Work required: Gather every line of the entries below that contains the string "chevron", and list each one in full.

Data provided:

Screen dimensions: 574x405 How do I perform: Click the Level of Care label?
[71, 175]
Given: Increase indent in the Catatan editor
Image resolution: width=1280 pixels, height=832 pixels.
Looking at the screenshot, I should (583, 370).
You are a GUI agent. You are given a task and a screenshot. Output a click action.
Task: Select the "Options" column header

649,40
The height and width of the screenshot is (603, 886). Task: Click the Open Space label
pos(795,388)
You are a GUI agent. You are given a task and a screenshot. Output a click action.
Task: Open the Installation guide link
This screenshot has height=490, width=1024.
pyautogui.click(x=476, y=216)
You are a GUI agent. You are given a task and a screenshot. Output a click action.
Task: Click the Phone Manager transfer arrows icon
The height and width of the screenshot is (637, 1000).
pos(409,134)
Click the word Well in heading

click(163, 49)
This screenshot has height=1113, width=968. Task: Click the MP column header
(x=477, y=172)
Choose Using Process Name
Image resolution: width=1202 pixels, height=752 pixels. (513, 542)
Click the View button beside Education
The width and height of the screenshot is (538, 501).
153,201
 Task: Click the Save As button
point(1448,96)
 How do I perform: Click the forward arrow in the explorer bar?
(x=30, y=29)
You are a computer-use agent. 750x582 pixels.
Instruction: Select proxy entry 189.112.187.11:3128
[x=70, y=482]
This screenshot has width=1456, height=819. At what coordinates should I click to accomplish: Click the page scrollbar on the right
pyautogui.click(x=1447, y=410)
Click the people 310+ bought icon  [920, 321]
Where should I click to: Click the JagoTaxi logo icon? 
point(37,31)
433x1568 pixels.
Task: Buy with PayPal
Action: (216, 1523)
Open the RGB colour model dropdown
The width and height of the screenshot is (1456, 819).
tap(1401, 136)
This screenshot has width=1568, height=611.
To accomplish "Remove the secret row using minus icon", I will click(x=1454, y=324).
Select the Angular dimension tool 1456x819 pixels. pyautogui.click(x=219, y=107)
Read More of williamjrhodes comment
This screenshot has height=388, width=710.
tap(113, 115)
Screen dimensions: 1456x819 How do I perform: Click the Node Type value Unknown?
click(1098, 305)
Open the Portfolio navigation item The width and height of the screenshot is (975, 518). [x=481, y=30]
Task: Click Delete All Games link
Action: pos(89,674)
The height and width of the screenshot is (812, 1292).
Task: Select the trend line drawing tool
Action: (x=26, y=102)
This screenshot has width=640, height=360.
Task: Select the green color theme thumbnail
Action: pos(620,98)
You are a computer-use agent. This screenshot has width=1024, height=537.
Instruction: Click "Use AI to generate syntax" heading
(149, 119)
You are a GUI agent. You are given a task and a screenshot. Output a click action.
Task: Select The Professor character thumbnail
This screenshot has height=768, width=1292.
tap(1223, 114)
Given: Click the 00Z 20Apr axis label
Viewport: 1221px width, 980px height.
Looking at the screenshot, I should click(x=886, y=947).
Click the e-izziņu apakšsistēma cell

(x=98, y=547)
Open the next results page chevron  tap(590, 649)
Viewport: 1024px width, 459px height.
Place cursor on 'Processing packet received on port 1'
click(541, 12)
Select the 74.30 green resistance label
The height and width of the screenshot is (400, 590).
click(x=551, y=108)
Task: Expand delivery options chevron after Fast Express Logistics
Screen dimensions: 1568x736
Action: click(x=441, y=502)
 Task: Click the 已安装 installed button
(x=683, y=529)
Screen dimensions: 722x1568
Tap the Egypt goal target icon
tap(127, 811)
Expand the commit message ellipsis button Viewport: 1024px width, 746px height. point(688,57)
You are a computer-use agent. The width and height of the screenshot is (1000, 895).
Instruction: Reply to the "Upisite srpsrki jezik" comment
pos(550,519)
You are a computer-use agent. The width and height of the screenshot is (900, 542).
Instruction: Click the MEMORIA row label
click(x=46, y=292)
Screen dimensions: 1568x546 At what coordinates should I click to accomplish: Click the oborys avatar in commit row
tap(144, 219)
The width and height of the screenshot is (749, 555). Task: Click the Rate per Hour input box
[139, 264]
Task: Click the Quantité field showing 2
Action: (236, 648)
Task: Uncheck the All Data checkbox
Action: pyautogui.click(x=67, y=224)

Output of the exercise:
Open the next results page chevron  tap(590, 649)
Task: Expand delivery options chevron after Fast Express Logistics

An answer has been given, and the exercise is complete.